--- Given data Enclosed Below ---

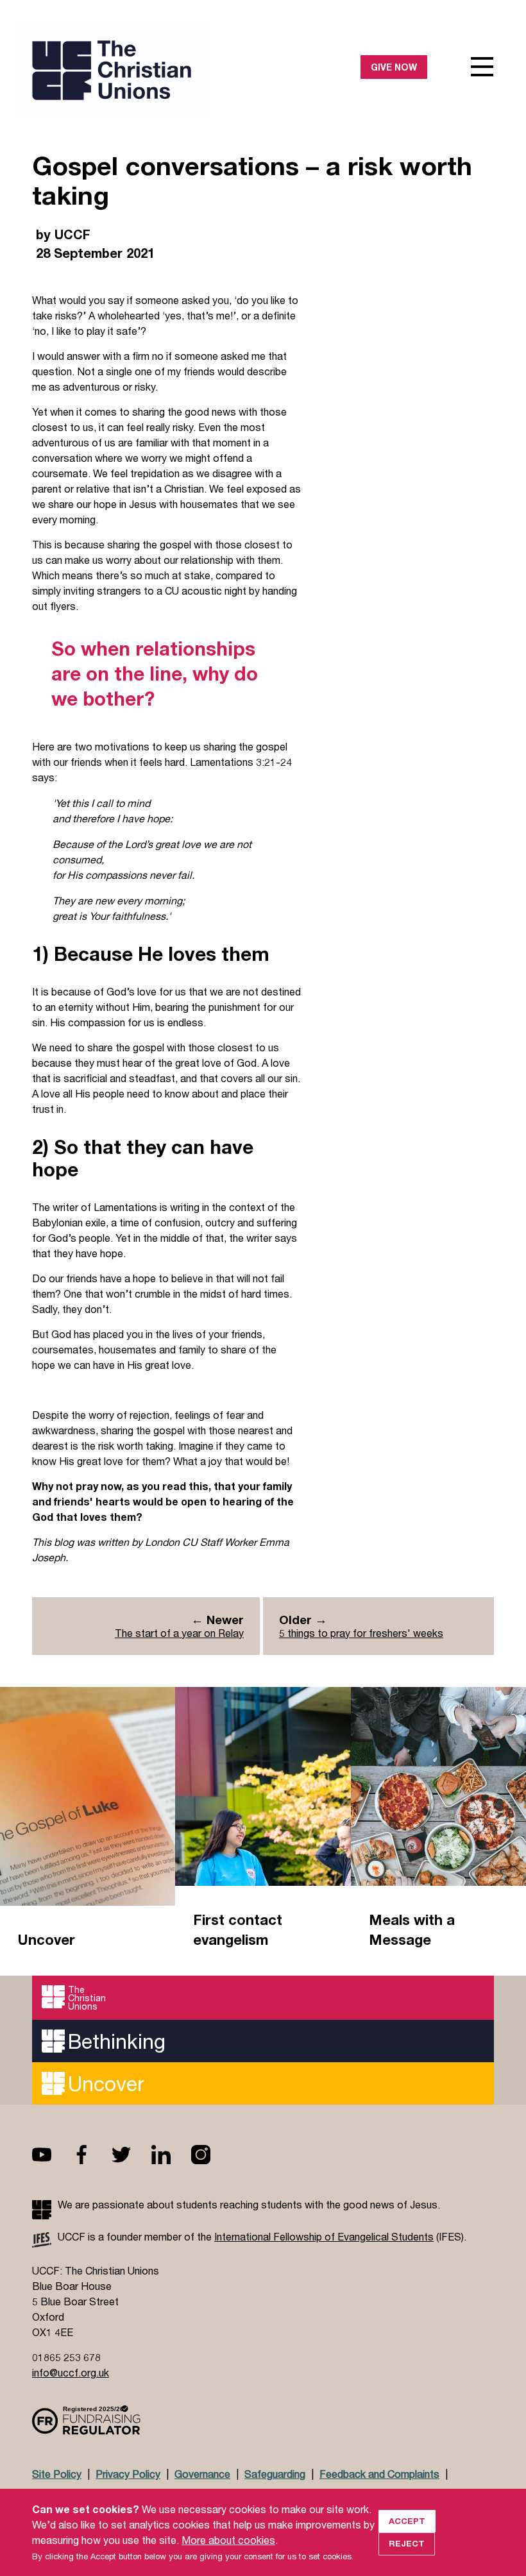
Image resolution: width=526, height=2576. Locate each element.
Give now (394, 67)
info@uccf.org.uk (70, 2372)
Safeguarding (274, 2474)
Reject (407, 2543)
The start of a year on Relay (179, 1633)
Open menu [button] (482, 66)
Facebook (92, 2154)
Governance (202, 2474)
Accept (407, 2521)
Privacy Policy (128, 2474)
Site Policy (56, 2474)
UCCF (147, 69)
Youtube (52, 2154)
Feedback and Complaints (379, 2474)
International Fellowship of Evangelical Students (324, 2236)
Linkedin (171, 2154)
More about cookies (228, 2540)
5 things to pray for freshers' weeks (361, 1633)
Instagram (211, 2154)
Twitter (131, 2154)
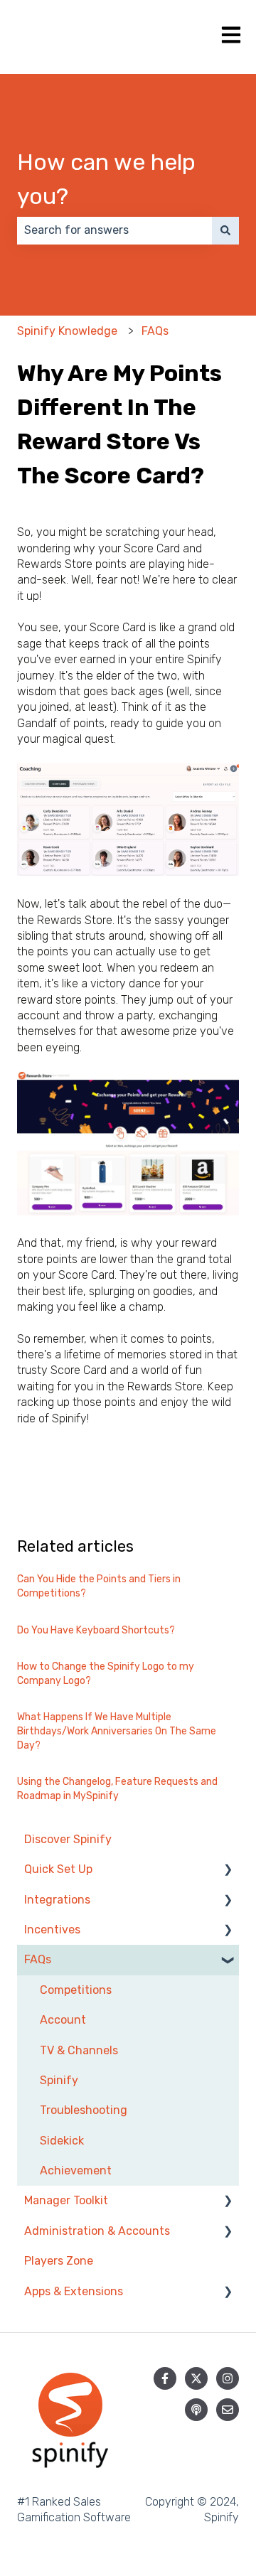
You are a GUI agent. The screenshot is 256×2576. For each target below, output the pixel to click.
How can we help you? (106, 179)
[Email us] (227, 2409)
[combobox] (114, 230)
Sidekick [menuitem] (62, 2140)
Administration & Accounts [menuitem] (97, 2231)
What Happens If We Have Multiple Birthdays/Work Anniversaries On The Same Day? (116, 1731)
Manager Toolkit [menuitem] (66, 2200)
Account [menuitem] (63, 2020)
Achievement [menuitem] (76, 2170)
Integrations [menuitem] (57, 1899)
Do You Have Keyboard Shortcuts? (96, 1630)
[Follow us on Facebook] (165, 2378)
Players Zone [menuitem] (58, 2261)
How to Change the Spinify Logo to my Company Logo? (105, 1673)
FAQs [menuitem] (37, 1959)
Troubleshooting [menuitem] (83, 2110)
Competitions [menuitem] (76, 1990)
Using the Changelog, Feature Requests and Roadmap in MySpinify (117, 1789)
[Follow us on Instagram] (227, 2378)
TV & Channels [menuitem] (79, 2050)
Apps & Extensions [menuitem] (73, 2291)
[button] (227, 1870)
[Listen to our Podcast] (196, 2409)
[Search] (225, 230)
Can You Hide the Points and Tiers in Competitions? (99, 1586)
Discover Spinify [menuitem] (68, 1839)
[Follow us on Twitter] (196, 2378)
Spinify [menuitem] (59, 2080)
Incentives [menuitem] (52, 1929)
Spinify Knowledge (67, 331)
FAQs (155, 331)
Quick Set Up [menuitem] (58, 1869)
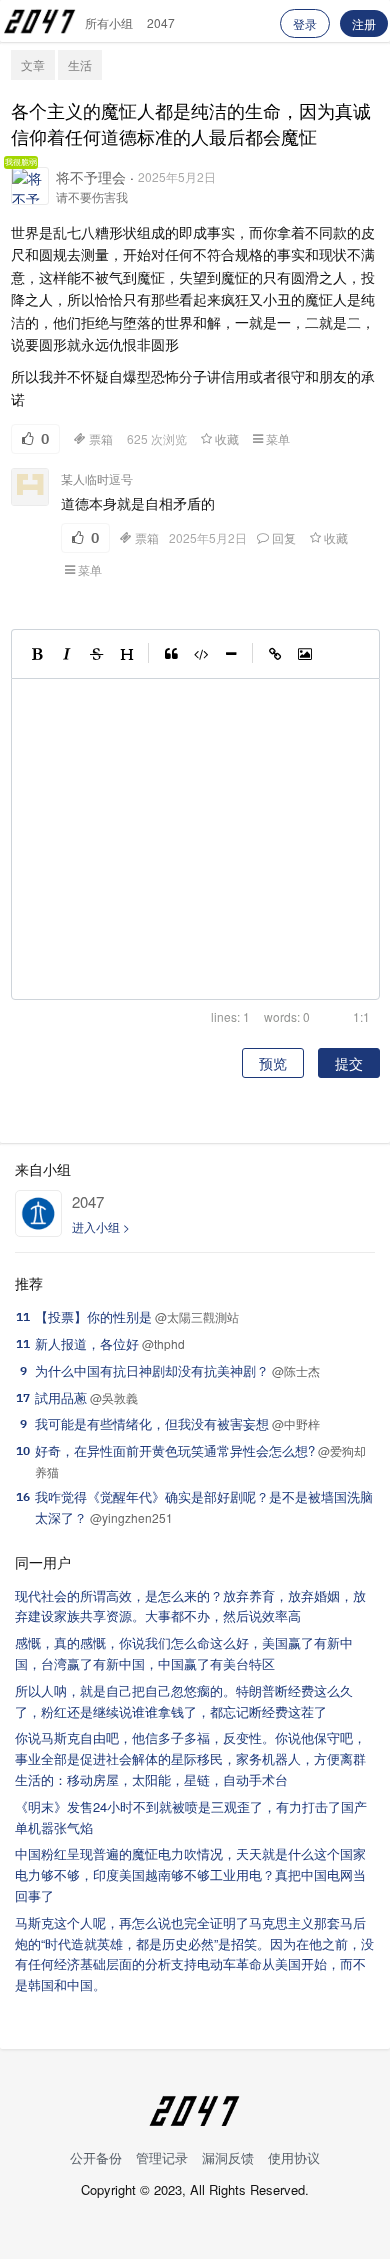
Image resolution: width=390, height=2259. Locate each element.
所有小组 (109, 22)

--- End of Enclosed Given data ---
--- Given data Enclosed Below ---

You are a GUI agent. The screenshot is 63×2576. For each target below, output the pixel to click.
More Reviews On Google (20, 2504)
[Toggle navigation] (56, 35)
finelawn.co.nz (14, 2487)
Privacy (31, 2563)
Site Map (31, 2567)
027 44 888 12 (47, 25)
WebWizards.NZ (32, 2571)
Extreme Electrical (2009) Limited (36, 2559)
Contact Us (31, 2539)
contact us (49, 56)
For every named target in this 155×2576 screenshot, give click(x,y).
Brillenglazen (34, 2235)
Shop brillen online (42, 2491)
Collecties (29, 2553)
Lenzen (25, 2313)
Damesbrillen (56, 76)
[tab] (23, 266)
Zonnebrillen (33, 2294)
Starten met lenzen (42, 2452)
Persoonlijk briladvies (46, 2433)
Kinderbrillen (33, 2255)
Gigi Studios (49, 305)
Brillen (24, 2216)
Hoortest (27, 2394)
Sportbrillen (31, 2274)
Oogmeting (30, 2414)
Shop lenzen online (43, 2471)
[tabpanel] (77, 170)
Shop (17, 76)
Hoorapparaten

--- End of Enclosed Given data ---

### What you need to do
Starting with the line that contains "Feedback and Complaints (379, 2474)" and finishing with the line that contains "[Email us] (227, 2409)", reproduce every line of the material above exactly, but not the pictures.

### Task output
Feedback and Complaints (379, 2474)
International Fellowship of Evangelical Students (324, 2236)
Linkedin (171, 2154)
More about cookies (228, 2540)
5 things to pray for freshers' weeks (361, 1633)
Instagram (211, 2154)
Twitter (131, 2154)
You are a GUI agent. The screenshot is 256×2576. For each target below, output the pixel to click.
How can we help you? (106, 179)
[Email us] (227, 2409)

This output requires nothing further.